What no one can provide, though, is any peace of mind right now. The oil this week has started to hit the grass in the outer marshlands. Meanwhile, there is the great unknown of the chemical dispersants that have been used to break up the oil.
"The medicine they're spraying on there, we don't know how bad it is," Collins said.
Shrimper Thomas Barrios chimed in: "Is our kids going to get cancer and all that? Is it going to make people sick?"
Martin Folse, owner of an independent TV station called HTV, in Houma, has toured the spill by helicopter and shown long stretches of unedited footage revealing the oil already touching some of the islands west of the Mississippi. As grave as the situation is, though, he casts no blame.
"I can't sit here and criticize oil because I live in an area that oil has built. But seafood has built it, too. It's two very powerful industries that has been affected at one time," Folse said. "It's like watching two brothers fight. You can't pick a side.

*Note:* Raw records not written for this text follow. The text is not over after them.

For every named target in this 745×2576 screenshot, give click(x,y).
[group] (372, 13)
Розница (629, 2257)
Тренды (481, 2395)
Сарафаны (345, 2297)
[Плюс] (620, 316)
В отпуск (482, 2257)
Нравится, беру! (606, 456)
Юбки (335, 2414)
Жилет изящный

You gotta work with both sides."
At an outdoor bait stand on the road along the bayou, Randy Borne Jr., 30, had been looking forward to making a little money in his second year in business. But the charter boat captains have had so many cancellations because the authorities have closed the federal waters to fishing. That means the captains aren't buying his bait. Life is tough at the bottom of the monetary food chain.
He was getting ready to go to the new claim center, but ran into a snag: No paperwork.
"The W-2 form, I sent it off for my food stamps," his wife, Casey, 22, told him.
"You sent off a copy," he said, hoping.
"No," she said.
Tension flared. Some panic. He stomped off.
She said to a reporter, "I'm scared that it will come."
The oil, she meant.
"Right now we're not making much as it is."
She and Randy retreated inside their home. Outside, deckhand Clerville Kief III, whose grandfather had founded the hardware store in Galliano, smoked a cigarette and pondered the calamity.
"You're never going to stop human error," he said. "We don't got nothing against the oil industry around here. We need petroleum products in order for us to operate."
Randy Borne eventually figured out a plan -- to show the BP people the trip tickets, the documentation of every time he's been out in the marsh catching shrimp.
The Bornes and Kief then climbed into a battered red pickup to race up the road to the claim center. Just before pulling away, Randy Borne jumped out of the truck and returned to shake the reporter's hand.
"Four or five nights I've had no sleep," he said, and apologized as if he had seemed rude.